Task description: Exercise in exact copying: restate word for word only the lines below from the one containing "You are a GUI" through the one containing "Task: Click the Save", omitting any pictures.

BEGIN Task inputs

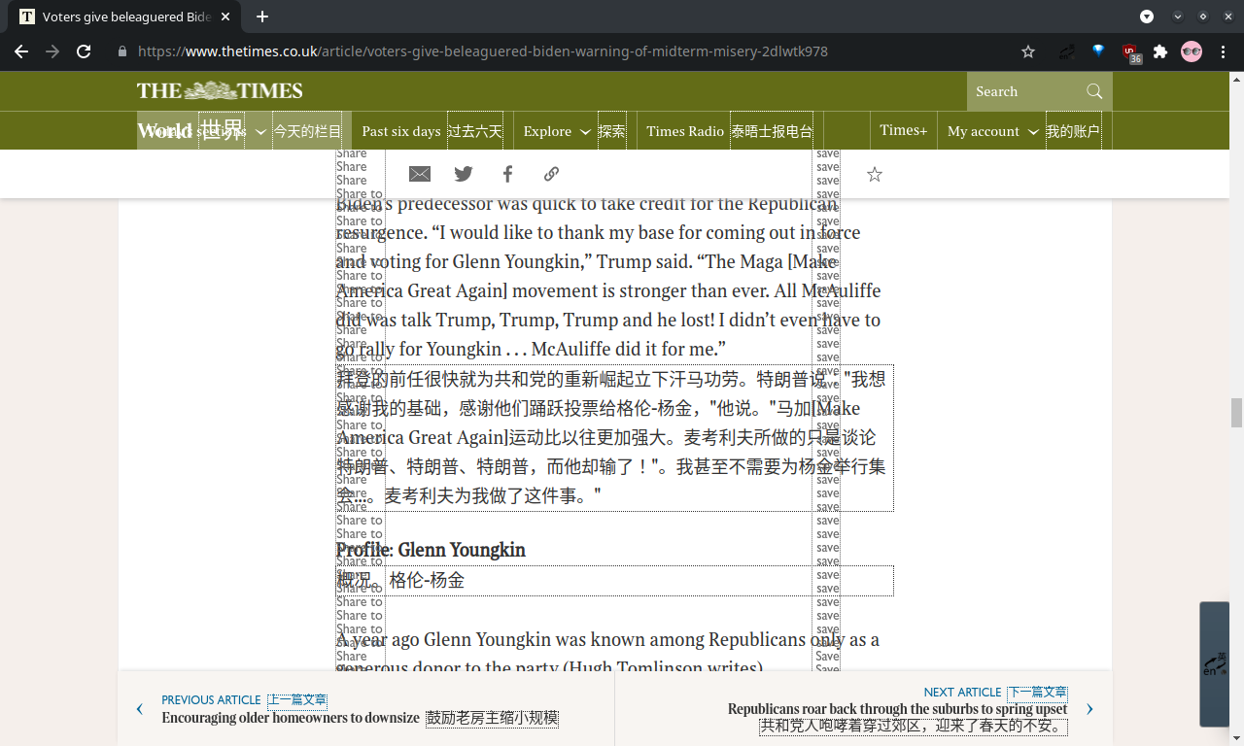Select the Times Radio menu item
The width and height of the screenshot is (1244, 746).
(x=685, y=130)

END Task inputs
BEGIN Task inputs

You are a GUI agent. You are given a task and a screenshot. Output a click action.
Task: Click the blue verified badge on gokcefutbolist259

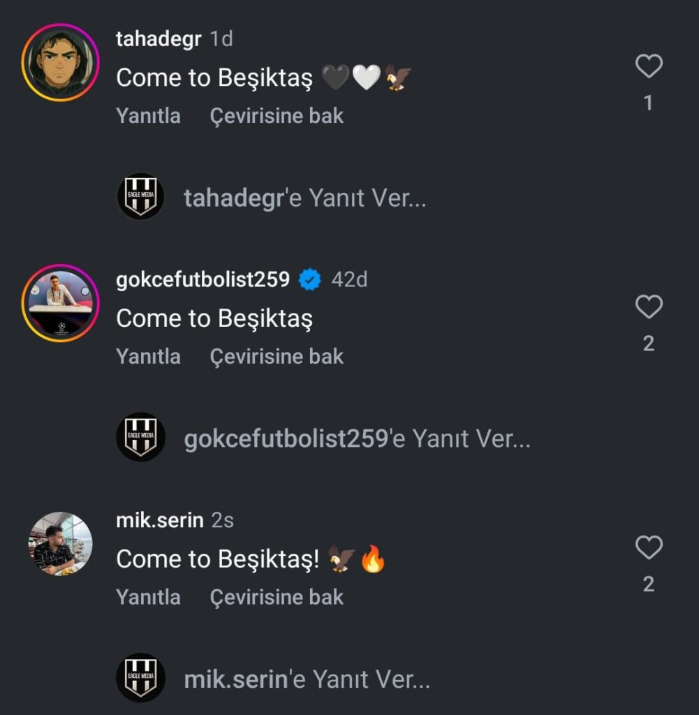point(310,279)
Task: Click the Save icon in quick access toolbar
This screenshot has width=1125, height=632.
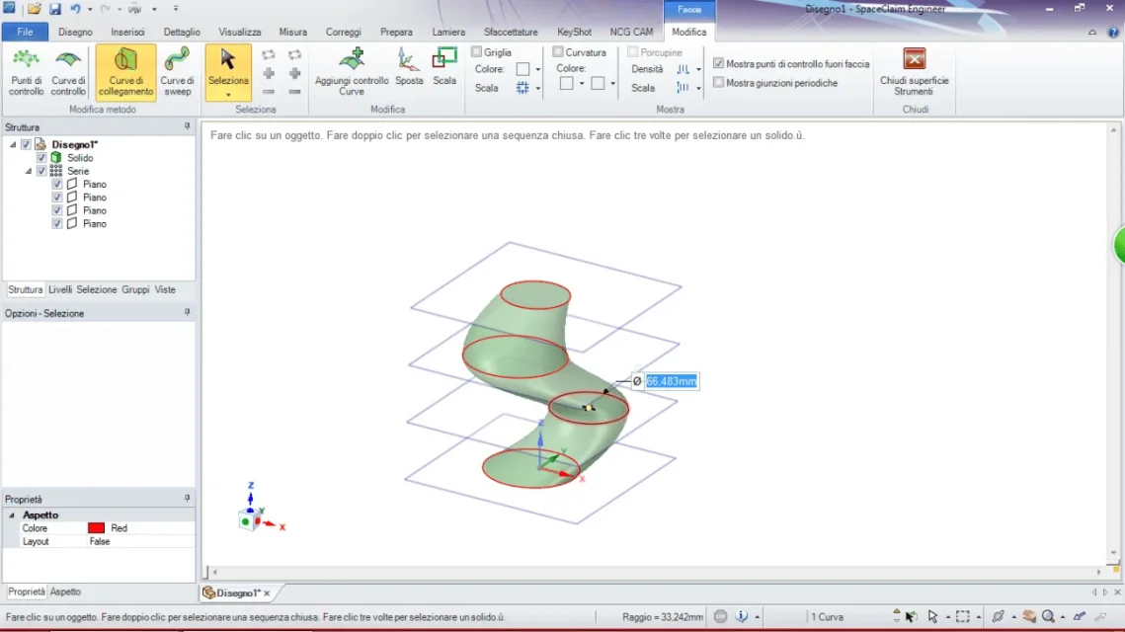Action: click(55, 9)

END Task inputs

Finished task:
You are a GUI agent. You are given a task and a screenshot. Output a click action.
Task: Click the blue verified badge on gokcefutbolist259

point(310,279)
Task: Click the Save icon in quick access toolbar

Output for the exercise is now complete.